Kendi aralarında sadece Judeo-İspanyol dilinde konuşan büyükannemle büyük teyzelerimin sokakta Türkçe konuşmaları mahalle arkadaşlarım için kaçırılmaz bir eğlenceydi. I’ları i olarak telaffuz ederek mahallemizin manavından sıkılacak portakal istediğindeyse renkten renge girerdim. Nasıl olur da Türkiye’de doğmuş büyümüş, bu yaşlara gelmiş insanlar doğru dürüst Türkçe konuşamaz? Aklım havsalam bir türlü almazdı!

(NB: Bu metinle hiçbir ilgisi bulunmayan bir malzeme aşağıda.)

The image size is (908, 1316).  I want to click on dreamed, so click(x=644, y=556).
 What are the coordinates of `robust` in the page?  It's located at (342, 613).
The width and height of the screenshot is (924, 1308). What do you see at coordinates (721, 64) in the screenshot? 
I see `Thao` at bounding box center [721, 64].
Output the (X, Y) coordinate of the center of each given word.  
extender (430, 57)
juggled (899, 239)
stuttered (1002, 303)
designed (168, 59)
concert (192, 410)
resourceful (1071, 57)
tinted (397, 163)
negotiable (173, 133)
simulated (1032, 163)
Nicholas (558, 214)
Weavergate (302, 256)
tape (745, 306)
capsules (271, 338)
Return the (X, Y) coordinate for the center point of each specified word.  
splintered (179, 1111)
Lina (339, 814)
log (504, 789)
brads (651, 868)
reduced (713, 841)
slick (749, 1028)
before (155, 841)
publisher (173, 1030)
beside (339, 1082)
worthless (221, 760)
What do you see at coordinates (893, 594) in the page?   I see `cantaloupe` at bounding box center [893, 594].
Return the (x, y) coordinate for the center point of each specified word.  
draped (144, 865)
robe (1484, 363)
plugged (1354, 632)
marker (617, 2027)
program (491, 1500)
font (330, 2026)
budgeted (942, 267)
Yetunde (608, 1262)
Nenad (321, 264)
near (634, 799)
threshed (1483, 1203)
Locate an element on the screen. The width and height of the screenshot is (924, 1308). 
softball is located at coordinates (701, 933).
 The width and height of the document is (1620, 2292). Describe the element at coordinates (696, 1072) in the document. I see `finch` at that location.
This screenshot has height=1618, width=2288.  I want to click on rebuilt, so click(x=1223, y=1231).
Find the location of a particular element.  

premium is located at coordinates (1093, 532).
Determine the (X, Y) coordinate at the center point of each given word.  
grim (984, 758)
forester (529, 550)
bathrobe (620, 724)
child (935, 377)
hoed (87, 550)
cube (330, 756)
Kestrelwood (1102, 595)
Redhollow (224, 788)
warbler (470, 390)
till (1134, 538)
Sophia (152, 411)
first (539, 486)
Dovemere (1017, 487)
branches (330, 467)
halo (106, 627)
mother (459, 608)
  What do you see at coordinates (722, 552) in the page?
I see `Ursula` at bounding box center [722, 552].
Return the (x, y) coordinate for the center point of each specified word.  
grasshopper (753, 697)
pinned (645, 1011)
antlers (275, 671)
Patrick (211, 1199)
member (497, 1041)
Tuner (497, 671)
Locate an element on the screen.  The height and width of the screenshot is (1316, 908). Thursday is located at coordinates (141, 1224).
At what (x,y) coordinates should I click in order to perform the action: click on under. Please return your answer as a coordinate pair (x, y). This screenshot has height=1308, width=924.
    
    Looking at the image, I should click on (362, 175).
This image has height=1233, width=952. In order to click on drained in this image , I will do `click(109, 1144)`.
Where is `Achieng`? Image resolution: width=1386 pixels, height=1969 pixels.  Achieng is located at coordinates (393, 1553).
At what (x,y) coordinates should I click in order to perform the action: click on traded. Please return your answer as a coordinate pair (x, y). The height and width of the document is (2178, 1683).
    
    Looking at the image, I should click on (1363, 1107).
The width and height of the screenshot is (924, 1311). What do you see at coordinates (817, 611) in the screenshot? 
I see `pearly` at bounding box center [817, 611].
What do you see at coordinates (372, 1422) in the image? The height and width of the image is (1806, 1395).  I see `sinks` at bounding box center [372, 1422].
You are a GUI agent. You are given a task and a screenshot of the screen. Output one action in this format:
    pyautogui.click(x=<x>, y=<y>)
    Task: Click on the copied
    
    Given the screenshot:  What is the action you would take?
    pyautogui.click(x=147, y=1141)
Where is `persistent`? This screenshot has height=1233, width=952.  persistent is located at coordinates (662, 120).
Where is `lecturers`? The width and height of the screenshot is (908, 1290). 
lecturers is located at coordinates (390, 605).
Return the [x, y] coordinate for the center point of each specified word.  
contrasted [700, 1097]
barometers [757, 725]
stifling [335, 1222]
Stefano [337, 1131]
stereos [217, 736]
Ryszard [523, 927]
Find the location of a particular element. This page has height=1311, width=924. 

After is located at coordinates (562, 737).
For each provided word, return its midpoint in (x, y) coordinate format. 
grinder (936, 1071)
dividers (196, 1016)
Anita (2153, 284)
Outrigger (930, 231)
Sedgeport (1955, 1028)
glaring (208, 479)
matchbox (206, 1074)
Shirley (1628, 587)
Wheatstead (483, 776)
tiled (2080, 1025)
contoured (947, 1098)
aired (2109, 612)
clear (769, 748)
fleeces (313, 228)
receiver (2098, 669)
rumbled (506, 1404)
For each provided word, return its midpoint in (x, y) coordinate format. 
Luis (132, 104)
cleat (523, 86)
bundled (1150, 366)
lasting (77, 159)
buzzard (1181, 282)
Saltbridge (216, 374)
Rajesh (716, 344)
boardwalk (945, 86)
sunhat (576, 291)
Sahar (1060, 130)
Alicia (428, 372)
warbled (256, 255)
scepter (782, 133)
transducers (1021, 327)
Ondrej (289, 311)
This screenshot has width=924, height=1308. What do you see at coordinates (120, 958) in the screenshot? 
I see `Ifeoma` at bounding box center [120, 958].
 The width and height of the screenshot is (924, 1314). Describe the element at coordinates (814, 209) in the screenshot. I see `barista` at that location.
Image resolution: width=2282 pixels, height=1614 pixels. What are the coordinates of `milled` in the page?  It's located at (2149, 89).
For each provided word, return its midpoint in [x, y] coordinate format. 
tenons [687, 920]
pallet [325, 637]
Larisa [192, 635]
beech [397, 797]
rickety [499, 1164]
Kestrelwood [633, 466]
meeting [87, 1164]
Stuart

Geçtiğimiz günlerde genç bir Alman TV programcısı tarafından sorgulandım. Köklerimi, çocukluğumu, aile yaşantımızı merak ediyordu. Baba tarafımdan Aşkenaz, ana tarafımdan Sefarad Yahudi’si olduğumu öğrenince aile içinde konuşulan lisanı sordu. Ne yalan söyleyeyim, cevap verirken bocaladım bir an. Annemler Judeo-İspanyolca, babamlar ise Yiddiş konuşurdu. Ben her iki lisandan da bir şeyler kapmışım. Peki, kendi aralarında nasıl anlaşırlardı? Tereddütsüz, “Türkçe tabii” diyecektim ki durdum… Hayır, Türkçe konuşmazlardı. Aralarındaki ortak lisan ağırlıklı olarak Fransızca idi. Türkçeyi ancak mecburen, zorda kalınca konuşurlardı. Peki, ama neden? Anadillerinin dışında Fransızcayı, Almancayı, İtalyancayı, İspanyolcayı, hatta Rumcayı bile konuşabilen insanlar, nasıl olur da doğdukları, yaşadıkları toprakların lisanını bir türlü doğru dürüst konuşamazdı?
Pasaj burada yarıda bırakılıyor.